__Work request__: Transcribe the records that follow exactly. Skip the pictures.

__Working data__:
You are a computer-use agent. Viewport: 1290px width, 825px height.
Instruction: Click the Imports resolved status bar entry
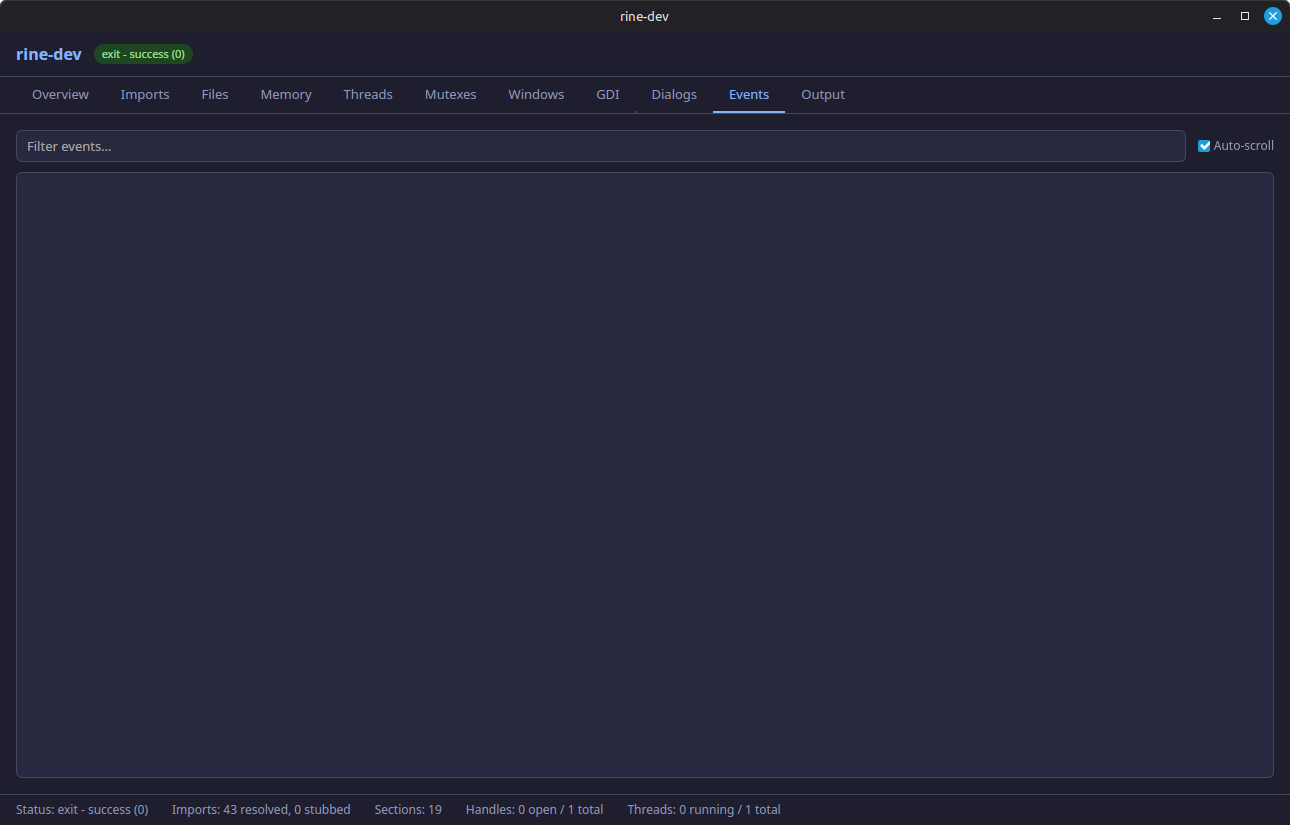(x=261, y=809)
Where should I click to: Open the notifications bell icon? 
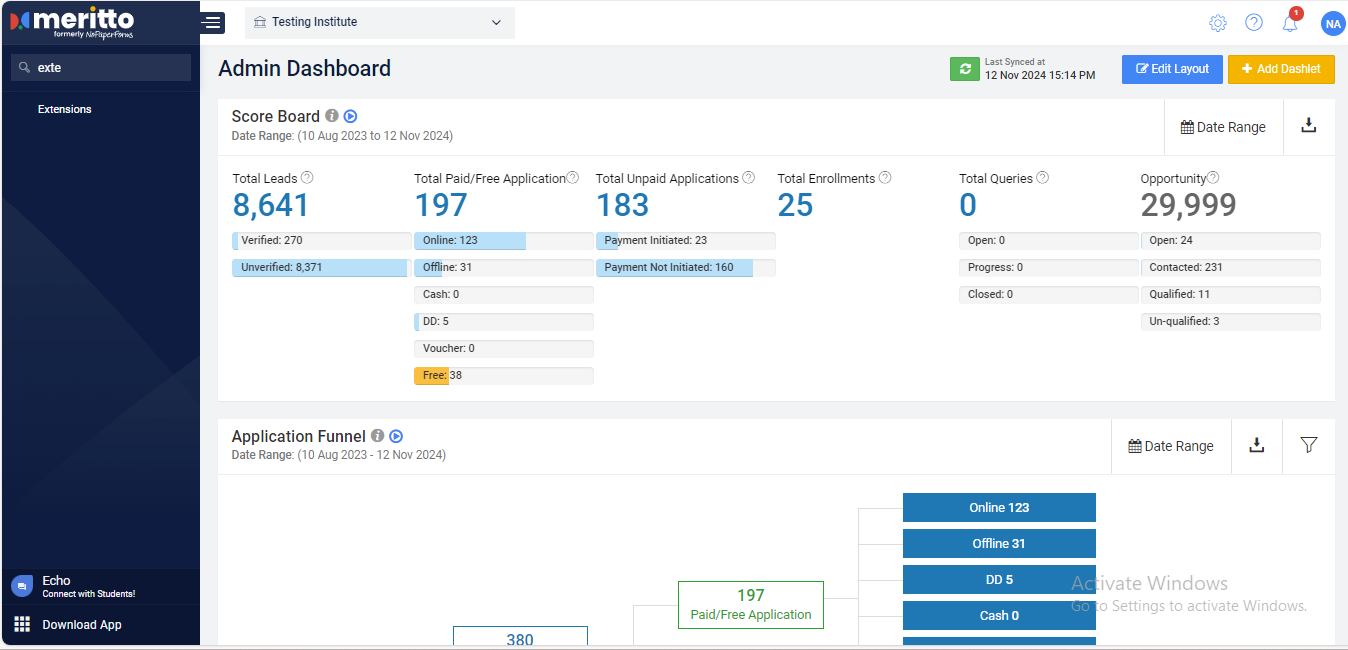point(1290,23)
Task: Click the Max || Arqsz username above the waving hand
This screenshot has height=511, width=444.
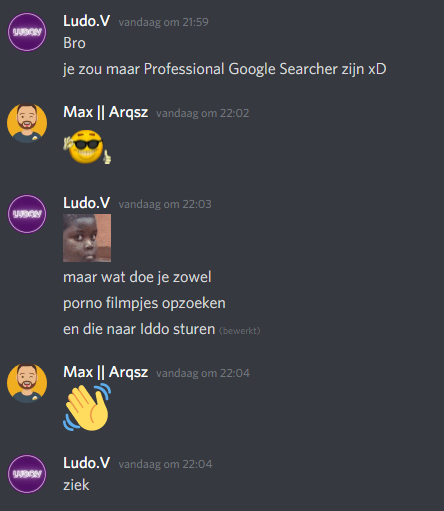Action: (106, 372)
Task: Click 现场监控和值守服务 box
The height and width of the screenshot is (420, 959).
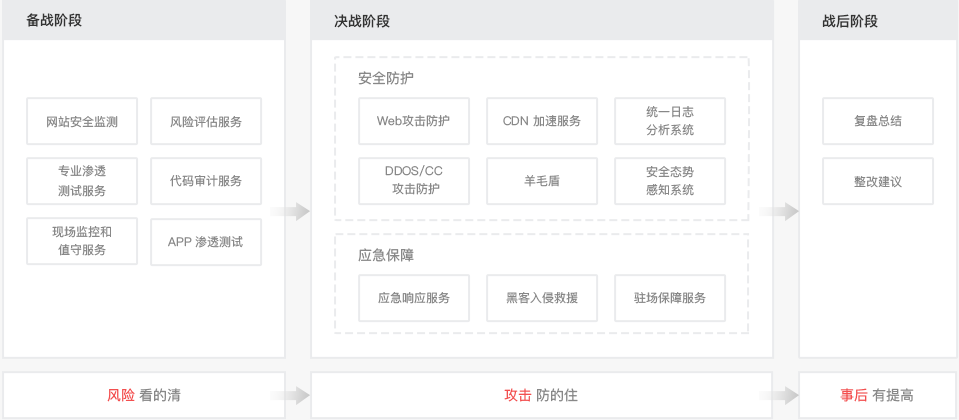Action: click(x=82, y=241)
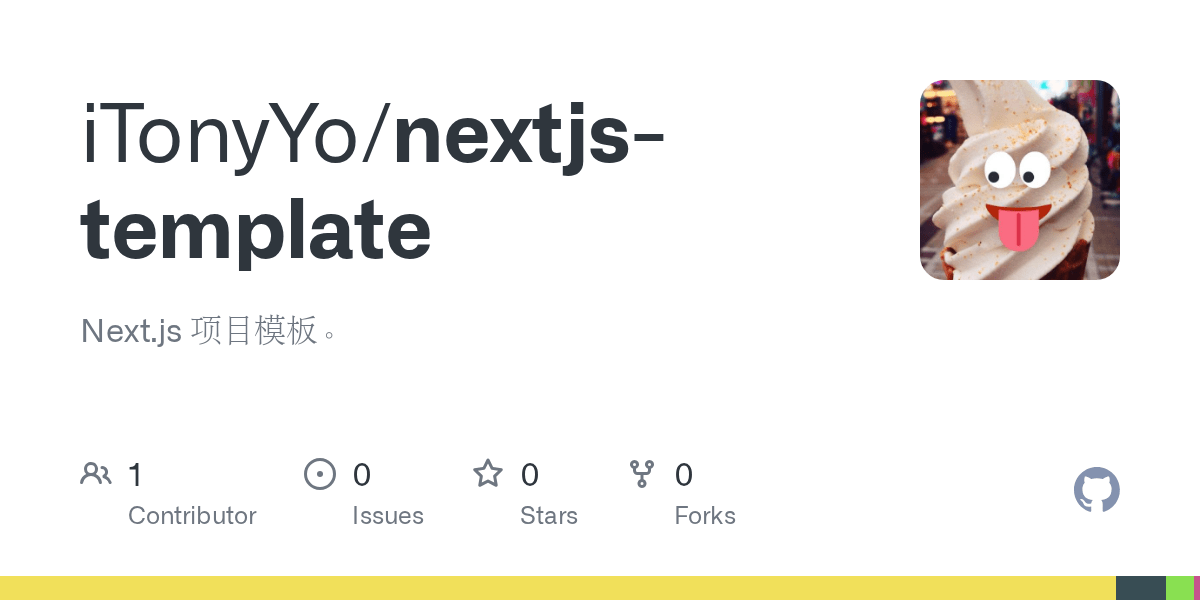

__Solution for this exercise__:
You are a computer-use agent. Viewport: 1290px width, 825px height.
Instruction: Click the Imports resolved status bar entry
(x=261, y=809)
Where should I click to: Open the notifications bell icon? 
point(1290,23)
Task: Click the Max || Arqsz username above the waving hand
This screenshot has height=511, width=444.
Action: (106, 372)
Task: Click 现场监控和值守服务 box
The height and width of the screenshot is (420, 959).
Action: click(x=82, y=241)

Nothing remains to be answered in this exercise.